In Gantt v. Columbia Coca-Cola Bottling Co., 193 S.C. 51, 7 S.E.2d 641 (1940), a man became sick after drinking a soft drink he believed contained some kind of poisonous substance.  Only after analysis by some chemists was it determined that the soft drink contained copper sulphate (which apparently is used by farmers to protect crops from rust).  7 S.E.2d at 642.  The plaintiff sued for negligence (in bottling of the soft drink, inspection, etc.), and the jury awarded $2,000.  Id.  On appeal, the defendant argued (1) there was no evidence it bottled the drink or that it contained the substance at the time of bottling, and (2) there was no evidence from which a jury could conclude it was negligent.  Id. at 643.  In a detailed opinion, the court pointed out that the only evidence of negligence was a violation of the applicable Pure Food Statute at the time (i.e., making it negligence per se if there is some poisonous or deleterious substance in the food).  Id.  It did not matter that the plaintiff failed to plead the statute in his Complaint, and "neither knowledge of the contamination nor negligence in fact is a material element of the offense."  Id.  It is negligence per se under the law, and this alone is sufficient for consideration by the jury.  Id. at 645.  However, the court reversed the case and remanded for a new trial.  Id. at 645-46.  Why?  Because the trial judge excluded testimony by the defendant the instance at issue was the only time that copper sulphate had been found in the soft drink bottled by the defendant.  Id. at 646.  In short, if the plaintiff can get the case to the jury by just showing violation of the statute, the defendant also should be able to offer testimony relevant to the standard of care, and failure to allow this testimony required a new trial.

Yummy processed and potted meat.  Love it.  My dad's generation sure did, as I often heard stories of "eating Vi-enner sausages in the field" while growing up.  I will pass, thank you very much (especially after reading Upton Sinclair's The Jungle in my high school history class).  Nevertheless, there are three South Carolina cases I have found involving potted/processed meat, and reading them is pure entertainment.  

Housand v.

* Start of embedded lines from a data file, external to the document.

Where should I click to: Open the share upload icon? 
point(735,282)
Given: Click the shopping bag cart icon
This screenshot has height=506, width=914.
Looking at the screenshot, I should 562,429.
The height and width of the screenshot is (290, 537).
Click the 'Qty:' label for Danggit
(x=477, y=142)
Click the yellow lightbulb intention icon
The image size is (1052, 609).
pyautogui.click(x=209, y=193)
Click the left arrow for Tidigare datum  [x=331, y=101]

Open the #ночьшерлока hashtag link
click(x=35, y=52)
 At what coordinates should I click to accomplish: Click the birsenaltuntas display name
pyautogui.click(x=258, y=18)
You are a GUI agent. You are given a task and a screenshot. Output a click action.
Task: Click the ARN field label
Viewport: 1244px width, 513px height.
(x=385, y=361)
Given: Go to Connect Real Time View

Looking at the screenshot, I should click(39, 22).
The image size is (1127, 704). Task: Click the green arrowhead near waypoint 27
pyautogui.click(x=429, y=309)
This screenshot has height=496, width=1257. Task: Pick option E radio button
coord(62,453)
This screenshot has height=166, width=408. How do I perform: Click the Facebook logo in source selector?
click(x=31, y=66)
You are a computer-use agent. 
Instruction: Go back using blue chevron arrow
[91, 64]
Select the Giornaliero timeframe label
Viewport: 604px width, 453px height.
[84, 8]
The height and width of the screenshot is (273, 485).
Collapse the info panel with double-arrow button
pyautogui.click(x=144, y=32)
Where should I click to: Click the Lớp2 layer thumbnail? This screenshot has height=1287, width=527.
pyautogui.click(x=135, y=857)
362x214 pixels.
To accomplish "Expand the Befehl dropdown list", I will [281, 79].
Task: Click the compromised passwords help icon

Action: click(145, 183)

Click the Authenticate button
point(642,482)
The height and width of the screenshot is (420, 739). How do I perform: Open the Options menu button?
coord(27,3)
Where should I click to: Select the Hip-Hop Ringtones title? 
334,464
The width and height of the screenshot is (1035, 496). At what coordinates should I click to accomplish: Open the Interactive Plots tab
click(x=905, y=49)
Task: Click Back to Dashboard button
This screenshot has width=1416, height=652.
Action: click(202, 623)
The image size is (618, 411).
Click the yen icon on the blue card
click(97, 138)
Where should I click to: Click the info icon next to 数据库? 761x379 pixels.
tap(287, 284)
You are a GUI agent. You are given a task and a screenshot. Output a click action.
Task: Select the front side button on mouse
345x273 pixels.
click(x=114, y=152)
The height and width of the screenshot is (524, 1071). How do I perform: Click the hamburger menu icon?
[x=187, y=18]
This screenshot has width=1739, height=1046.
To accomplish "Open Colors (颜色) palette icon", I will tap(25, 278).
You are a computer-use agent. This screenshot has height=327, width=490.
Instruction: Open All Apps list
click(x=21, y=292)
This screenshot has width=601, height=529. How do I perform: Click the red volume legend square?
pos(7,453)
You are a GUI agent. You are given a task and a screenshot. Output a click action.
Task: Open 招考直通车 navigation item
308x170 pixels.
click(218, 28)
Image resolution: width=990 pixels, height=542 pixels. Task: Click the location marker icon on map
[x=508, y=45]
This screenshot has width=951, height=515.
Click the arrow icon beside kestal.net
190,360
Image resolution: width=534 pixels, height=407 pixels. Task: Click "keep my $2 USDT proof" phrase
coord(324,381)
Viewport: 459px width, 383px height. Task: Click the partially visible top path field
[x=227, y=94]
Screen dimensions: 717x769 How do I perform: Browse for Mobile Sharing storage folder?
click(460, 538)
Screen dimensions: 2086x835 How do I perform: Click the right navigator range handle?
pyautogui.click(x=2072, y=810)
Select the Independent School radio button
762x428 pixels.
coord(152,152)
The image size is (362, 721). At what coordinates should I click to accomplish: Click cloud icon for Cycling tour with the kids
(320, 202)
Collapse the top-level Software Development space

Armour & Co., 173 S.C. 268, 175 S.E. 516 (1934) involved consumption of "oil sausage" sold in 50-pound cans and retrieved via "an old fork which hung from the counter" in the retail shop."  175 S.E. at 517.  This is a strange case in which the "defendant" Armour was found to not actually be the right defendant, but they answered and went to trial anyway.  Ultimately, the judgment against the defendant corporation was reversed based on lack of evidence of negligence and improper expert testimony.  Id. at 518.  The court affirmed the judgment against the local defendants based on how they handled the meat (i.e., not keeping it refrigerated).  Id. at 518-20.  Hollis v. Armour & Co., 190 S.C. 170, 2 S.E.2d 681 (1939) also involved oil sausages, and the offending sausages in this case were sold from cans that had rusted.  The concept of preemption rears its head in this early case, as one of the defendant's arguments was that the State Pure Food Statute interfered with federal acts and regulations.  2 S.E.2d at 684-85.  The court disagreed, and it also believed the plaintiff had adequately pled a violation of the State Pure Food Statute so as to sustain the $1,500 award by the jury to the plaintiff.  Id. at 685.  Finally, Boylston v. Armour & Co., 196 S.C. 1, 12 S.E.2d 34 (1940) involved a ham that had a "bluish-greenish cast" that is "not unusual" in a cooked, smoked ham.  12 S.E.2d at 37.  (Uhhh...okay).  Contrary to the holding in Hollis, the Boylston court reversed the trial court and remanded the case for a new trial on grounds that the applicable State Pure Food Statute did not apply; it only applied to manufacture or sale or offer for sale of food within the state, and there was evidence that the meat at issue was prepared and sold out of state.  Id. at 38. 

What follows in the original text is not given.